鈍感力 著者;渡辺淳一
何かおもしろいエッセイがないかと調べていたら、「鈍感力 著者;渡辺淳一」がお勧めされていた。
渡辺淳一の代表作はなんと言っても「失楽園」。ってか私にとって代表作っていうより「失楽園」しか知らない。1997年映画化。映画の主演は役所広司と黒木瞳。
1997年。私は20歳、大学生だった。青春真っただ中、何もしなくても頭の中はピンクの時期だ。そんな時期に「失楽園」の官能的なシーンを見せられると、頭の中が紅に染まり、まるでYOSHIKIのドラムのように心拍数が爆上がりしたものだった。そしてTOSHIのように心の中で叫びまくる。
「紅にーーー…!!!」
あの時ほど役所広司が羨ましく思ったことはない。ふと思い出してしまったのだが、役所広司と言ったら伊丹十三監督の「タンポポ」でもエロいシーンがあったはずだ。大体、あのエロいシーンは何だったんだ?あれ必要か?っと役所広司への羨ましさを通り越して、ついつい怒りを覚える。
まだ「失楽園」を見ていない方は見て欲しい。ただし家族で見ないことをお勧めする。一人でこっそりと。なんかセクシービデオをお勧めしている感じになってしまったが。
何しろ「失楽園」の官能シーンは凄い。黒木瞳の”先っぽ”が見えそうで、見えず、チラッと見えると
「おっおおぉぉぉ♡(広司に怒!!)」
と感情が搔き乱されるのだ。
ついついかなり主題から脱線してしまったが、こんな作品を書いた渡辺淳一が「鈍感力」を語る。
「鈍感力」を身につければ、仕事、健康、恋愛、結婚生活に関して上手くとのことだ。上司に怒られても「はいはい」と答えるだけで気にしない。食べ物が腐ってても気にせず食べれば食あたりにならないとか。同じように恋愛や結婚生活でも「鈍感力」は役に立つ。

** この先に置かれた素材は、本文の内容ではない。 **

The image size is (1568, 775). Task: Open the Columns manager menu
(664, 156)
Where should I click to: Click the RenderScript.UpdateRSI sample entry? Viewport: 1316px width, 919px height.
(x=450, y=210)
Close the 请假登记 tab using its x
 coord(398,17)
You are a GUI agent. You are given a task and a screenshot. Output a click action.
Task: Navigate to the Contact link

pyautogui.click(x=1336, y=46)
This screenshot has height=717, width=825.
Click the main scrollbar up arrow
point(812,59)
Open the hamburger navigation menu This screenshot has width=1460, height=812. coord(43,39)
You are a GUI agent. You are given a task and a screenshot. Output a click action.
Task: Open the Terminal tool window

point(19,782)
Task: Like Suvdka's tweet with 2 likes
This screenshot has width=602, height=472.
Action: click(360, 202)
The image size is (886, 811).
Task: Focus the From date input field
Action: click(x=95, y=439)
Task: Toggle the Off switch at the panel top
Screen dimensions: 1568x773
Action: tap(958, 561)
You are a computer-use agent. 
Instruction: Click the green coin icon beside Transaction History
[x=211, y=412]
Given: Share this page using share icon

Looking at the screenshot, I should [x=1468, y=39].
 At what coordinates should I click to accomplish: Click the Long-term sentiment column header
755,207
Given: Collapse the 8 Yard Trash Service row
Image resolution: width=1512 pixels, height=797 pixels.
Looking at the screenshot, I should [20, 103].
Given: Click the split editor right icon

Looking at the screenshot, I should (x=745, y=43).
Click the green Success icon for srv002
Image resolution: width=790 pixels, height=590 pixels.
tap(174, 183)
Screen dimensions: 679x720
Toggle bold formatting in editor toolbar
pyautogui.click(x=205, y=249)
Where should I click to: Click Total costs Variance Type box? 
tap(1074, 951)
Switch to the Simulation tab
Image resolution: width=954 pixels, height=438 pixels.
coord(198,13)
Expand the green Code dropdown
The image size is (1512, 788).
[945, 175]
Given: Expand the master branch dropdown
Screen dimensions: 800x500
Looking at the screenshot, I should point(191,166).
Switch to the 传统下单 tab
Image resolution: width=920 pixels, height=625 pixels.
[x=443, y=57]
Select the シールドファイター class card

私はこれまで「鈍感力」というものを意識してこなかったが、気づくと案外「鈍感力」というものが身についていると思った。おそらくアメリカ留学していた時、いろんな国の人たちと共同生活してきた経験で「鈍感力」が養われたのだろう。そしてインドのお陰で、今私の「鈍感力」はさらにパワーアップしているに違いない。
私はインドでインド人家族と生活し、日本ではマスオさん状態。私はこんな環境で何とか無事生息している。
なかなか時間を守らないインド人。私の質問に的確に答えず何とかはぐらかそうとするインド人。問題に対して必死に言い訳を訴えてくるインド人。こんなんがインドで毎日のように繰り広げられている。日本でも毎日のように、妻と義母が口論。ボソっと呟く義母の心無い小言。楽しみに取っておいた私のお菓子を食べる義母。
当然、瞬間的に腹が立つ時もあるが、もうあまり気にはならなくなった。今では面白ネタがひとつ増えたぐらいにしか思っていない。これがまさに「THE 鈍感力」なのだろう。
こんな「鈍感力」を強化してくれているインドに感謝する。もし皆様が「鈍感力」を身につけたいのであれば、インドで働くことをお勧めしよう。インドは鈍感力を身に付ける修行にはもってこいの場所である。
インドは決して黒木瞳がいるような「失楽園」ではないが、ある意味「失楽園」である。楽しいことがない場所という意味で。